In the aftermath of the disaster, President Ronald Reagan appointed a special commission to determine what was wrong with Challenger and develop future corrective measures. The presidential commission was chaired by former Secretary of State William Rogers and included former astronaut Neil Armstrong and former test pilot Chuck Yeager. The investigation determined that the disaster was caused by a ruptured O-ring in one of the two solid-fuel rockets. The elastic O-ring did not respond as expected due to the cold temperature at the time of launch, which triggered a chain of events that resulted in massive loss. As a result, NASA did not send astronauts into space for more than two years, as it redesigned a number of features of the Space Shuttle.
READ MORE: Reagan delayed State of the Union from 1986 to mourn the Challenger disaster
In September 1988, space shuttle flights resumed with the successful launch of the Discovery. Since then, the Space Shuttle has carried out many important missions, such as repairing and maintaining the Hubble Space Telescope and building the International Space Station.
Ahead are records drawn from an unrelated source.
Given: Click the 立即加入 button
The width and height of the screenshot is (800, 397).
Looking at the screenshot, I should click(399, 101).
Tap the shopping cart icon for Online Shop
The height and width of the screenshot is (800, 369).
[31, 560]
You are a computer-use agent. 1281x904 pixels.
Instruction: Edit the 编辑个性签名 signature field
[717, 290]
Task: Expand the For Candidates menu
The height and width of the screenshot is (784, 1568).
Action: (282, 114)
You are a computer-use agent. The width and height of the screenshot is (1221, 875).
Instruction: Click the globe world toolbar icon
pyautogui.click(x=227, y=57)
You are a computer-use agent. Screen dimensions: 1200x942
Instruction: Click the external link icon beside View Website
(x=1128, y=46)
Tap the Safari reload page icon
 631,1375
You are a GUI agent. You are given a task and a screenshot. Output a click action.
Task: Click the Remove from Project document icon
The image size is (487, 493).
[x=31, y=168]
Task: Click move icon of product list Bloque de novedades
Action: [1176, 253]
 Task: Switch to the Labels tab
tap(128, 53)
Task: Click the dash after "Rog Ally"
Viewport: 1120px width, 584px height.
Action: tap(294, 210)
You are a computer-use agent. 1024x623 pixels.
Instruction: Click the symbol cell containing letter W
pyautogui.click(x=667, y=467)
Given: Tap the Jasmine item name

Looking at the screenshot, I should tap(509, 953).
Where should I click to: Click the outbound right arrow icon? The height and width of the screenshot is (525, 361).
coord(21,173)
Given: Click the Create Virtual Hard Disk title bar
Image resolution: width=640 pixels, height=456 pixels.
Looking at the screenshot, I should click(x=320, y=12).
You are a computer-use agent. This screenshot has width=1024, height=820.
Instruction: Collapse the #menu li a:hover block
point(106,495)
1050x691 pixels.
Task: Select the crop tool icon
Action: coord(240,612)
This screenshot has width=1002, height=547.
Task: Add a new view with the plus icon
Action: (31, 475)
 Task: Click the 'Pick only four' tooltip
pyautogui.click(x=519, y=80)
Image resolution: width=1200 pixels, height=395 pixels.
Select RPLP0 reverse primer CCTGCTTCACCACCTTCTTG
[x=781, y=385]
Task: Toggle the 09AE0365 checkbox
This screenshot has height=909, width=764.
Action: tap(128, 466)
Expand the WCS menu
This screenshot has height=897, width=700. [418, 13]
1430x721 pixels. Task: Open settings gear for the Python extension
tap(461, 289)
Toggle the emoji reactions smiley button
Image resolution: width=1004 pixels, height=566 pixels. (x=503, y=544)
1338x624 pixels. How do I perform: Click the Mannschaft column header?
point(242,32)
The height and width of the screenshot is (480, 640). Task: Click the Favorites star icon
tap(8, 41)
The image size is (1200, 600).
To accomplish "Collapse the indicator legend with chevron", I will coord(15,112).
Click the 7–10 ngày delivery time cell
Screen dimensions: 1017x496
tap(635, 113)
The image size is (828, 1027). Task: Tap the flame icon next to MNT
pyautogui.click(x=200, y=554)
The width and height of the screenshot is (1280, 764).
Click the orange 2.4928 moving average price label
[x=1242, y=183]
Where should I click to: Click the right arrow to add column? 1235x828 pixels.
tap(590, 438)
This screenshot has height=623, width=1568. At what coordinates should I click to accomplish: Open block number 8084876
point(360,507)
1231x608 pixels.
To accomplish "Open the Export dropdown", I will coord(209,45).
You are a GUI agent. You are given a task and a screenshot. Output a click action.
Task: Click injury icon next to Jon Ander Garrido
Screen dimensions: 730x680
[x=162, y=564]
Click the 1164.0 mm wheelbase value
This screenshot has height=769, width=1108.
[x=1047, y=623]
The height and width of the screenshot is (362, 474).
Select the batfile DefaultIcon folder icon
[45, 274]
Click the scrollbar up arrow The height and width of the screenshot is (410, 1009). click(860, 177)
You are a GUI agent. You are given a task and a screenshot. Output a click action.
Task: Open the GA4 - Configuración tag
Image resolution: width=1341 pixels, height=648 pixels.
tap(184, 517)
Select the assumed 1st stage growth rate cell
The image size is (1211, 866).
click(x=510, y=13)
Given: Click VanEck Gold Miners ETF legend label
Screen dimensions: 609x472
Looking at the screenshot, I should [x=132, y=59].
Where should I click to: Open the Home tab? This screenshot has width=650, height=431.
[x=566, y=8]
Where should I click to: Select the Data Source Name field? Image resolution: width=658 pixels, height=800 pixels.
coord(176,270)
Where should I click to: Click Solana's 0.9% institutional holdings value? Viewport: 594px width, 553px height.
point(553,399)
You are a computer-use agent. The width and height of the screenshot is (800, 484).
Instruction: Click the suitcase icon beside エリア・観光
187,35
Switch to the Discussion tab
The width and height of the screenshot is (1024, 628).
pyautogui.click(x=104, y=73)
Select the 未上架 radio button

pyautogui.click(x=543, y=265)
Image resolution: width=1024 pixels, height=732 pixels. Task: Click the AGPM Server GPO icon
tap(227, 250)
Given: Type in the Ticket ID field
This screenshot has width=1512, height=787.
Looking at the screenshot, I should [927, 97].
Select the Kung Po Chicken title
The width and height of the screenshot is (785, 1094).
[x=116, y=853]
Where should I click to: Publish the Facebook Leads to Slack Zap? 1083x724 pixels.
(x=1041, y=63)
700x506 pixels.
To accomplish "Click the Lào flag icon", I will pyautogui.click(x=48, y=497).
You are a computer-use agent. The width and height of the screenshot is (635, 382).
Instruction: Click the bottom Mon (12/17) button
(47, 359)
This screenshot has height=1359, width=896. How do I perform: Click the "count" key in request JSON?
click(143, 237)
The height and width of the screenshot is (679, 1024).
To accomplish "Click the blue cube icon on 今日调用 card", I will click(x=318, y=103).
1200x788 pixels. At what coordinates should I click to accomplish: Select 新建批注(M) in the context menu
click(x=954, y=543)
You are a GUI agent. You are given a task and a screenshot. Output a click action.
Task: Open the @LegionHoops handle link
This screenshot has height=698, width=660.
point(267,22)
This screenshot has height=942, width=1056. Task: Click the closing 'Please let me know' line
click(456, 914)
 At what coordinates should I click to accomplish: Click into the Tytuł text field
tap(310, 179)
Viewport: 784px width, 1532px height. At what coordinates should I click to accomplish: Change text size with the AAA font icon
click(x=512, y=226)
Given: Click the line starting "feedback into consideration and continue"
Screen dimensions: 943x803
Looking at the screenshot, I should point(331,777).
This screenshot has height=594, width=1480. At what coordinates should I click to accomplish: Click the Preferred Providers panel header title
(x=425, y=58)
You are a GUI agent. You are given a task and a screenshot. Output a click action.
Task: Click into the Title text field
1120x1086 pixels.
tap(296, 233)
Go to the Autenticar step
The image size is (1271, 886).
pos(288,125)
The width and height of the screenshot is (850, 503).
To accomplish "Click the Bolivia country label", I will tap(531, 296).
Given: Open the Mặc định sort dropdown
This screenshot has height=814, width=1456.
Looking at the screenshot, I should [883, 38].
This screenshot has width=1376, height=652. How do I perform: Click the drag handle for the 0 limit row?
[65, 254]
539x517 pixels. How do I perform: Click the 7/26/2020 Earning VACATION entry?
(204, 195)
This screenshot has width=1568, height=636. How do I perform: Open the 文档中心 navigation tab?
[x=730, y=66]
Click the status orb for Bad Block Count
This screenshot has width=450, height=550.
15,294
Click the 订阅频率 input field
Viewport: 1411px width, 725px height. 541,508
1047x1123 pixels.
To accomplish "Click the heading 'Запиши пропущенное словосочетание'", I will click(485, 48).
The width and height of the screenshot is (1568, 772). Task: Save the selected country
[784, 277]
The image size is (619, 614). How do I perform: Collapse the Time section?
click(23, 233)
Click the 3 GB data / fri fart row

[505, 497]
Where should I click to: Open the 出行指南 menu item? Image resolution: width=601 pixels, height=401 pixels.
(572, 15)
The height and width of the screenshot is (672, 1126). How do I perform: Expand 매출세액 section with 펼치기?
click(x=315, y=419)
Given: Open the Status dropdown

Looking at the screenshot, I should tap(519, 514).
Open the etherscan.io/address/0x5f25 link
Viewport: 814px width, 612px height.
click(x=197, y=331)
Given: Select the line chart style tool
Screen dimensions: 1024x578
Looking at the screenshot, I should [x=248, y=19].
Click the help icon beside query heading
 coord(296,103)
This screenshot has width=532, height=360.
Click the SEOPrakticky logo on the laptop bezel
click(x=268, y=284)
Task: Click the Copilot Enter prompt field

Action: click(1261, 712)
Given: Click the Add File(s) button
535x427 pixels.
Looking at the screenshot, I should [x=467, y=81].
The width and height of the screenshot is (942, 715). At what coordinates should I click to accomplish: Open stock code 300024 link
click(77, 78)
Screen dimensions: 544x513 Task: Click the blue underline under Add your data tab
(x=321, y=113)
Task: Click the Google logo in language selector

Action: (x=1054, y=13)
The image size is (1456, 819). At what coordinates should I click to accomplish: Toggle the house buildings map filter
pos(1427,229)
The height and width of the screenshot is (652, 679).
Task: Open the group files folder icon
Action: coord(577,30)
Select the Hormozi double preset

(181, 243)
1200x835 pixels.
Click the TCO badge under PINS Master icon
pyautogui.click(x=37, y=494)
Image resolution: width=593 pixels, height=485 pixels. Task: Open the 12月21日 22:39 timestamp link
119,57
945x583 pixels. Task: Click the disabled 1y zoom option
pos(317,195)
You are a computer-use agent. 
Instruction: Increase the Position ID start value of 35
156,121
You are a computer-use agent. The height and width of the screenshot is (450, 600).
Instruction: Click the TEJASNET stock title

On February 1, 2003, a second space shuttle disaster rocked the United States when Columbia disintegrated when re-entering the Earth’s atmosphere. All on board were killed. Despite the fears that the problems that befall Columbia was not handled satisfactorily, space shuttle flights resumed on July 26, 2005, when Discovery was again put into orbit.
The space shuttle program officially ended on August 31, 2011 after its last mission, STS-135 piloted by Atlantis, in July 2011.